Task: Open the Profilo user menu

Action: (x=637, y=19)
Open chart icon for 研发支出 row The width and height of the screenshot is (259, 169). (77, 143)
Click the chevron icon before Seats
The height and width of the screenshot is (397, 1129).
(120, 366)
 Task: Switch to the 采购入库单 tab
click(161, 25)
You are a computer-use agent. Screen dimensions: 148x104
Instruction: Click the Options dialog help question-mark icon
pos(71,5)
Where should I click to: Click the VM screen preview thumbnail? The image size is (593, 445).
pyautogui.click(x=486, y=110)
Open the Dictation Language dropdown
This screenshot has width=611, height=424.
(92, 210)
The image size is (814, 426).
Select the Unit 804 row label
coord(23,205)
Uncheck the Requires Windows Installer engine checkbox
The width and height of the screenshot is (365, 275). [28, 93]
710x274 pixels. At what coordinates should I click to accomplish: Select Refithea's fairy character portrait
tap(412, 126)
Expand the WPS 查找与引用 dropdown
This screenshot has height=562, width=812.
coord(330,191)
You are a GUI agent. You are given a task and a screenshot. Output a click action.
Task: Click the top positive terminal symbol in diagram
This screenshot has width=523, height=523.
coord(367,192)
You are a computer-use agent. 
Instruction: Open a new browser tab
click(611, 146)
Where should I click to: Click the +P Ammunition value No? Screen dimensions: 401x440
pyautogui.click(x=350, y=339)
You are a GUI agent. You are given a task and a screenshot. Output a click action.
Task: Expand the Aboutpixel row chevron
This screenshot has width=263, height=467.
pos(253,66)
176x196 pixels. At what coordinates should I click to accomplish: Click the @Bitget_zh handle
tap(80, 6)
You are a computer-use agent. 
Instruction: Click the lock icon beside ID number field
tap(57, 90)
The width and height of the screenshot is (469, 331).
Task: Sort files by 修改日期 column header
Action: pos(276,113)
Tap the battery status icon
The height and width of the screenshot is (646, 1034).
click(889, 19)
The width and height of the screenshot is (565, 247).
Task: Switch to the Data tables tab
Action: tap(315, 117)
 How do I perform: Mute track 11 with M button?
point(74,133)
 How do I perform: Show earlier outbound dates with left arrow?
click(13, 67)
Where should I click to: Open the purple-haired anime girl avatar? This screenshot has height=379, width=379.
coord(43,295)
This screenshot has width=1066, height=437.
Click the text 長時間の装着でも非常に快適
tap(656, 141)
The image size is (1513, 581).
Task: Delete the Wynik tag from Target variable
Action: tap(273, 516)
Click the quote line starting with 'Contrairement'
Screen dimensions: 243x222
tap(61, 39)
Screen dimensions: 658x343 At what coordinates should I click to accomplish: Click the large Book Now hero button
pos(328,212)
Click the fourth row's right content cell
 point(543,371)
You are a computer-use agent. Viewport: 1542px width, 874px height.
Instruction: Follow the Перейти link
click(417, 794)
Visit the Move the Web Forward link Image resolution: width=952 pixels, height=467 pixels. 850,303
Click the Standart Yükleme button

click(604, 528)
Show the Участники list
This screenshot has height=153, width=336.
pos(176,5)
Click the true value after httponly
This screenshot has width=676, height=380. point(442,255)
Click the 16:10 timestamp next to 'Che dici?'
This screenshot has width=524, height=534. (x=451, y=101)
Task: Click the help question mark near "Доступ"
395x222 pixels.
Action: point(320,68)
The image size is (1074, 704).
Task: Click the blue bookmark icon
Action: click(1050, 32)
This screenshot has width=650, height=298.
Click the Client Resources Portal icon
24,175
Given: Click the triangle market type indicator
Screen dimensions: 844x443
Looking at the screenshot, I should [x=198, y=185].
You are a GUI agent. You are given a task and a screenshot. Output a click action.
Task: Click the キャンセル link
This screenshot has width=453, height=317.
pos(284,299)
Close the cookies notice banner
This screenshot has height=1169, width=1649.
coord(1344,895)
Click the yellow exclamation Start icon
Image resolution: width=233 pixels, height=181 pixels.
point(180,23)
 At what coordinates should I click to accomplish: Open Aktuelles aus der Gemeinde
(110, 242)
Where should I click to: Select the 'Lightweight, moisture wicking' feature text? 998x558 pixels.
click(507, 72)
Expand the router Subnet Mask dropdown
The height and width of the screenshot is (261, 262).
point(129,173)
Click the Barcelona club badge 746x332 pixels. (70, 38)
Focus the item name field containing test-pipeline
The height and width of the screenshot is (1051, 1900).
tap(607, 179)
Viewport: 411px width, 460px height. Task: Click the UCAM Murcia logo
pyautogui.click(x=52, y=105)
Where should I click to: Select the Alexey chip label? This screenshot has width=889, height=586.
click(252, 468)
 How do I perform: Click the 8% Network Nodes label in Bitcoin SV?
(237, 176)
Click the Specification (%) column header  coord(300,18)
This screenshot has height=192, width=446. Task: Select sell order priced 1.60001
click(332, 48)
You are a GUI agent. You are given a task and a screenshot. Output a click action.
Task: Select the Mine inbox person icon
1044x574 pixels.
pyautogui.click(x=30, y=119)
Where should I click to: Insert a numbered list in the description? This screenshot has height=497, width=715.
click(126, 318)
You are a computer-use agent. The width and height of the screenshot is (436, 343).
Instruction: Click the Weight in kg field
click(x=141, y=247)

———

Write out the data once more, word for word.

Task result:
Task: Open the Profilo user menu

Action: (x=637, y=19)
Open chart icon for 研发支出 row The width and height of the screenshot is (259, 169). (77, 143)
Click the chevron icon before Seats
The height and width of the screenshot is (397, 1129).
(120, 366)
 Task: Switch to the 采购入库单 tab
click(161, 25)
You are a computer-use agent. Screen dimensions: 148x104
Instruction: Click the Options dialog help question-mark icon
pos(71,5)
Where should I click to: Click the VM screen preview thumbnail? The image size is (593, 445).
pyautogui.click(x=486, y=110)
Open the Dictation Language dropdown
This screenshot has width=611, height=424.
(92, 210)
The image size is (814, 426).
Select the Unit 804 row label
coord(23,205)
Uncheck the Requires Windows Installer engine checkbox
The width and height of the screenshot is (365, 275). [28, 93]
710x274 pixels. At what coordinates should I click to accomplish: Select Refithea's fairy character portrait
tap(412, 126)
Expand the WPS 查找与引用 dropdown
This screenshot has height=562, width=812.
coord(330,191)
You are a GUI agent. You are given a task and a screenshot. Output a click action.
Task: Click the top positive terminal symbol in diagram
This screenshot has width=523, height=523.
coord(367,192)
You are a computer-use agent. 
Instruction: Open a new browser tab
click(611, 146)
Where should I click to: Click the +P Ammunition value No? Screen dimensions: 401x440
pyautogui.click(x=350, y=339)
You are a GUI agent. You are given a task and a screenshot. Output a click action.
Task: Expand the Aboutpixel row chevron
This screenshot has width=263, height=467.
pos(253,66)
176x196 pixels. At what coordinates should I click to accomplish: Click the @Bitget_zh handle
tap(80, 6)
You are a computer-use agent. 
Instruction: Click the lock icon beside ID number field
tap(57, 90)
The width and height of the screenshot is (469, 331).
Task: Sort files by 修改日期 column header
Action: pos(276,113)
Tap the battery status icon
The height and width of the screenshot is (646, 1034).
click(889, 19)
The width and height of the screenshot is (565, 247).
Task: Switch to the Data tables tab
Action: tap(315, 117)
 How do I perform: Mute track 11 with M button?
point(74,133)
 How do I perform: Show earlier outbound dates with left arrow?
click(13, 67)
Where should I click to: Open the purple-haired anime girl avatar? This screenshot has height=379, width=379.
coord(43,295)
This screenshot has width=1066, height=437.
Click the text 長時間の装着でも非常に快適
tap(656, 141)
The image size is (1513, 581).
Task: Delete the Wynik tag from Target variable
Action: tap(273, 516)
Click the quote line starting with 'Contrairement'
Screen dimensions: 243x222
tap(61, 39)
Screen dimensions: 658x343 At what coordinates should I click to accomplish: Click the large Book Now hero button
pos(328,212)
Click the fourth row's right content cell
 point(543,371)
You are a computer-use agent. Viewport: 1542px width, 874px height.
Instruction: Follow the Перейти link
click(417, 794)
Visit the Move the Web Forward link Image resolution: width=952 pixels, height=467 pixels. 850,303
Click the Standart Yükleme button

click(604, 528)
Show the Участники list
This screenshot has height=153, width=336.
pos(176,5)
Click the true value after httponly
This screenshot has width=676, height=380. point(442,255)
Click the 16:10 timestamp next to 'Che dici?'
This screenshot has width=524, height=534. (x=451, y=101)
Task: Click the help question mark near "Доступ"
395x222 pixels.
Action: point(320,68)
The image size is (1074, 704).
Task: Click the blue bookmark icon
Action: click(1050, 32)
This screenshot has width=650, height=298.
Click the Client Resources Portal icon
24,175
Given: Click the triangle market type indicator
Screen dimensions: 844x443
Looking at the screenshot, I should [x=198, y=185].
You are a GUI agent. You are given a task and a screenshot. Output a click action.
Task: Click the キャンセル link
This screenshot has width=453, height=317.
pos(284,299)
Close the cookies notice banner
This screenshot has height=1169, width=1649.
coord(1344,895)
Click the yellow exclamation Start icon
Image resolution: width=233 pixels, height=181 pixels.
point(180,23)
 At what coordinates should I click to accomplish: Open Aktuelles aus der Gemeinde
(110, 242)
Where should I click to: Select the 'Lightweight, moisture wicking' feature text? 998x558 pixels.
click(507, 72)
Expand the router Subnet Mask dropdown
The height and width of the screenshot is (261, 262).
point(129,173)
Click the Barcelona club badge 746x332 pixels. (70, 38)
Focus the item name field containing test-pipeline
The height and width of the screenshot is (1051, 1900).
tap(607, 179)
Viewport: 411px width, 460px height. Task: Click the UCAM Murcia logo
pyautogui.click(x=52, y=105)
Where should I click to: Select the Alexey chip label? This screenshot has width=889, height=586.
click(252, 468)
 How do I perform: Click the 8% Network Nodes label in Bitcoin SV?
(237, 176)
Click the Specification (%) column header  coord(300,18)
This screenshot has height=192, width=446. Task: Select sell order priced 1.60001
click(332, 48)
You are a GUI agent. You are given a task and a screenshot. Output a click action.
Task: Select the Mine inbox person icon
1044x574 pixels.
pyautogui.click(x=30, y=119)
Where should I click to: Insert a numbered list in the description? This screenshot has height=497, width=715.
click(126, 318)
You are a computer-use agent. The width and height of the screenshot is (436, 343).
Instruction: Click the Weight in kg field
click(x=141, y=247)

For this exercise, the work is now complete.